Critics suggest that the accusatorial and inquisitorial roles of the CPS are incompatible, giving the CPS an anomalous position of working for the police, at the same time as having to work on them.
Formation of the CPS
The CPS was established under the Prosecution of Offences Act 1985, following the findings of the Royal Commission on Criminal Procedure, chaired by Sir Cyril Philips, which were published in 1981.
The CPS was established in part to provide a counterbalance to increased police powers under the Police Powers and Criminal Evidence Act 1984 and brought England and Wales in line with Scotland (which has an independent procurator fiscal) in having an independent prosecution service.
The 1985 Act itself followed a series of reports in the late 1970s and early 1980s recommending that the functions of investigating crime and prosecuting crime be kept separate. A Code for Crown Prosecutors, under the Act, stipulates that decisions taken by the CPS must be “fair and consistent”, based on a two tier test of evidential sufficiency and public policy.

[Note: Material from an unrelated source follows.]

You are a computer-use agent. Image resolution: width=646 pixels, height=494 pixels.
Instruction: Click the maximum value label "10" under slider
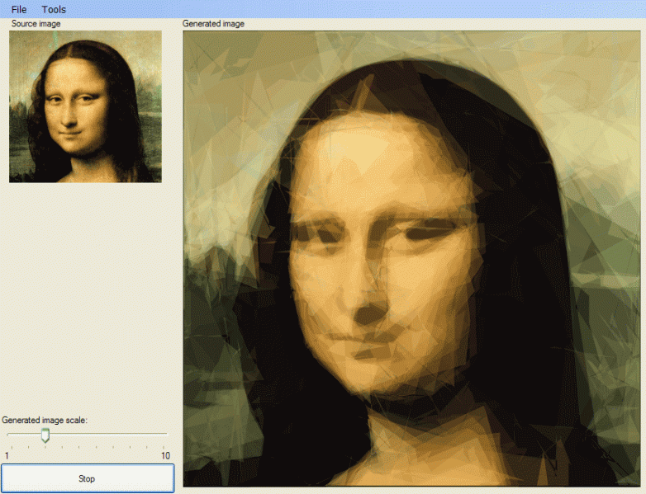(165, 456)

A revised Code for Crown prosecutors was published in 2000 to satisfy the requirements of the Human Rights Act 1998.
Following the recommendations of the Glidewell Report in 1998, the CPS was re-organised from 13 to 42 areas, to mirror the structure of the police service. This position was reversed again in light of the 2010 Spending Review.
In January 2010 the CPS was merged with the Revenue and Customs Prosecutions Office (RCPO) to create a new public prosecutions service.
“Many ‘volume’ crimes, including robbery, theft from the person, and vehicle related theft, are now increasing at an alarmingly steep rate, after a long period of decline. While recorded crimes have risen by 32% in the last three years, the number of charges or summons has decreased by 26% and the number of arrests is also down. The wider Crime Survey also found recent steep increases in robbery and theft. If these trends continue, the service risks both a serious decrease in public safety and in
confidence in the police and the CPS” – Commons Home Affairs Select Committee, October 2018
“The prosecution service is strong; focused and capable of excellent standards of delivery. It is time now to build on that secure platform and to embed the public prosecution service at the heart of delivering criminal justice in the 21st century.” – Keir Starmer, Director of Public Prosecutions, 2008 to 2013.